🔒 WORLDVIEW: Capital-starved KZN medical service collapsing under corruption’s yoke

A couple years back at a Gallagher Estates gathering Jacob Zuma kicked off his address to assembled business leaders with a misguided attack” “How can you people say we have no leadership?” he asked, motioning towards cabinet ministers assembled on his side of the table. Zuma is very wrong. As usual.

Ever since Roman emperor Nero made his horse a Consul, history tells us simply appointing someone into position does not magically qualify them for the job. The ANC’s cadre deployment strategy which rewards party loyalty not competence, ignores this – and South Africa reaps the consequences.

Having spent a decade and a half focusing on SA’s medical field, there are few better qualified to write the story that follows than my Biznews colleague Chris Bateman. And he is furious – for very good reason.
___STEADY_PAYWALL___

Chris writes: “There’s a worryingly popular tendency among ANC legislators to blame the lack of service delivery on selfish, unpatriotic, money-oriented professionals who forfeit the state sector for the private one.

This is most evident in public healthcare, where thinly-spread doctors and specialists prop up a shaky and dysfunctional delivery system (for pay not much less than their private colleagues). When patients die on them because of absent or faulty equipment, and working conditions become intolerable, they leave.

Word filters down to their newly-qualified colleagues whose two-year internships have so verified their stories that 17% of new graduates did not report for the ensuing community service between 2004 and 2009, (latest available stats – you must complete a year of community service to practice in SA.)

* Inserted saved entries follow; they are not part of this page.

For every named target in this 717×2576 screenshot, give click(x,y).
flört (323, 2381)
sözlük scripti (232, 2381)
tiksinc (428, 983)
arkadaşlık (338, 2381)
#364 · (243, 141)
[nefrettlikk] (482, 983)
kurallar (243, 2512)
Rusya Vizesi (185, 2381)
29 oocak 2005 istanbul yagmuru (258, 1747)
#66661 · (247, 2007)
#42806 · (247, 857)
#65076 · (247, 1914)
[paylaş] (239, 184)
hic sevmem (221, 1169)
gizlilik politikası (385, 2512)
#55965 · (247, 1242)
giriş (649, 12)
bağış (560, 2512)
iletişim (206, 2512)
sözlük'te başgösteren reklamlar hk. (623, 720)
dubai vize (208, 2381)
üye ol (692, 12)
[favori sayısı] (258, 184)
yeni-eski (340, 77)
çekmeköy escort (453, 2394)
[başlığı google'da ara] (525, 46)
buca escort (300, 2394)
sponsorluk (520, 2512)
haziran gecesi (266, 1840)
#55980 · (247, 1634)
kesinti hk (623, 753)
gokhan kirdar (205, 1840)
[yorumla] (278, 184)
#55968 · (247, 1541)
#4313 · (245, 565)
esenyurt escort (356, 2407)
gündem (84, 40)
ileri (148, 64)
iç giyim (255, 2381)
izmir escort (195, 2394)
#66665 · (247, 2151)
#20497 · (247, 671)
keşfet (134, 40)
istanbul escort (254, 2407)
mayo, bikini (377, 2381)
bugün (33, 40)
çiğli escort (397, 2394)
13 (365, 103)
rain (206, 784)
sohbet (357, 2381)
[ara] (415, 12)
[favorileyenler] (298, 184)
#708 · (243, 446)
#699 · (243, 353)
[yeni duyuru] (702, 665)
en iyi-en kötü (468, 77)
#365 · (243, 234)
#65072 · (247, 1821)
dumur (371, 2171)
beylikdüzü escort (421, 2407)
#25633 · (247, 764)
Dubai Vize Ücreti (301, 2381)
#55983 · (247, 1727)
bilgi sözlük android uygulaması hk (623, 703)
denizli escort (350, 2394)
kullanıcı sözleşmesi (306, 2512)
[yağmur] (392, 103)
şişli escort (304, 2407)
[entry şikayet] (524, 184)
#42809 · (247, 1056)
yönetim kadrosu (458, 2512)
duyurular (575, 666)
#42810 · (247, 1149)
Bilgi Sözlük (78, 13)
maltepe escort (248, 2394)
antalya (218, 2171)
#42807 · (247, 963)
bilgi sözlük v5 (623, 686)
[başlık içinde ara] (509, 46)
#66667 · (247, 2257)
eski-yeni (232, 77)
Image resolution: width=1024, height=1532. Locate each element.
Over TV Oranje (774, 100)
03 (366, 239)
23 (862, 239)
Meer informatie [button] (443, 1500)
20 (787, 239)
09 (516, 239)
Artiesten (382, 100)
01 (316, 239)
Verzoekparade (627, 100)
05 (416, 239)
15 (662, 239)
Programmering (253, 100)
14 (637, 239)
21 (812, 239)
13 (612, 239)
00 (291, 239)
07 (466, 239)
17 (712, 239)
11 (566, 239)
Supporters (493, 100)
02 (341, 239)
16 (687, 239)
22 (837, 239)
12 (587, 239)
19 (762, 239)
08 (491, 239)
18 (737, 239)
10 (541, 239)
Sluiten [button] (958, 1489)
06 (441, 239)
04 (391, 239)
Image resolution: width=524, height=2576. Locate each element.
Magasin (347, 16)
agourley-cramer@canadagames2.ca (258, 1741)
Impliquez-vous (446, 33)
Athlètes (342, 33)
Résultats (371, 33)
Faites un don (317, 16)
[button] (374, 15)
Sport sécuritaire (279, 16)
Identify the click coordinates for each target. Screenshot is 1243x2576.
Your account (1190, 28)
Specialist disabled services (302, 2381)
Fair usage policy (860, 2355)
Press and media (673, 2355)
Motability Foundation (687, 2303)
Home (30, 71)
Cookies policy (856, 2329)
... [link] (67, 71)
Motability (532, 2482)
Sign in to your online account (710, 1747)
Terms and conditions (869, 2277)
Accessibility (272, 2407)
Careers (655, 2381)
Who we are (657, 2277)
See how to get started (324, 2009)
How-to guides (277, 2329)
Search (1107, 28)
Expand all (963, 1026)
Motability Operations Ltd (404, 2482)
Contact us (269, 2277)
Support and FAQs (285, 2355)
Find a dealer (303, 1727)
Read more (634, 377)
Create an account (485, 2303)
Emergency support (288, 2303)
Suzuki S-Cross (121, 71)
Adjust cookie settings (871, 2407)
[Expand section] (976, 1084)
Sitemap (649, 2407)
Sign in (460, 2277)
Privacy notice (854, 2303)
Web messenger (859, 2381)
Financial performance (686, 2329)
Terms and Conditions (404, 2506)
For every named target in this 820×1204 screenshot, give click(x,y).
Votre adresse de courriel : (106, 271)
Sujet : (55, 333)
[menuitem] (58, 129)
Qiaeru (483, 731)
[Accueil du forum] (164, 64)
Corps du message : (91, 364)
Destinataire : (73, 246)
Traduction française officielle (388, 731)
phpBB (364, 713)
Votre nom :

So, when KwaZulu Natal’s Health MEC, Sibongiseni Dlomo, this week played the patriotism card in response to the province’s last two oncologists resigning from Durban’s Inkosi Albert Luthuli Academic Hospital, I saw red.

State cancer patients now have to relocate to another province, get private sector treatment – or die. But Dlomo uses a red herring to shift blame.

I checked with oncologists in Durban and Johannesburg, private and public, and they cited work pressure, dysfunctional equipment and lack of proper oncology drugs in the State sector, never mind frozen newly-vacated posts.

“Dlomo is nuts,” says Monica Vaithilingum, the only paediatric oncologist (private) in Durban. She’d go back to the State if there was a post available, ‘but they keep freezing posts’.

Professor Janet Poole, Principal Specialist and Unit head of Paediatric Haematology/Oncology at Johannesburg General Hospital (aka Charlotte Maxeke) says posts are being frozen “left, right and centre”.

One of her team recently resigned for personal reasons. The post is not being re-advertised. Another colleague is retiring at the end of the year. If she’s down to three (including herself), with an annual new patient load of 100 kids a year, it will become untenable.

“We’re not asking for more posts, just the ones we have,” she stresses. With no training posts funded, she’s had to source external finance to train her two current Fellows. They’ll qualify, but there’ll be no posts. KZN has a huge resources problem, especially with oncology drugs.

Meanwhile the number of new cancer patients slowly grows. Adds Poole; “It’s hardly unpatriotic when people leave. You have to be able to do something for patients. You can’t keep banging your head against a brick wall”. It seems the metaphorical cancer eating at our fiscus may be the real problem.”

Like Pravin Gordhan, Chris’s piece tells us to join the dots. It is society’s most vulnerable who are being hit hardest by SA’s industrial scale corruption. And at this level, it is existential. The financial crimes perpetrated by Zuma, Gupta and their network of patronage are not victimless.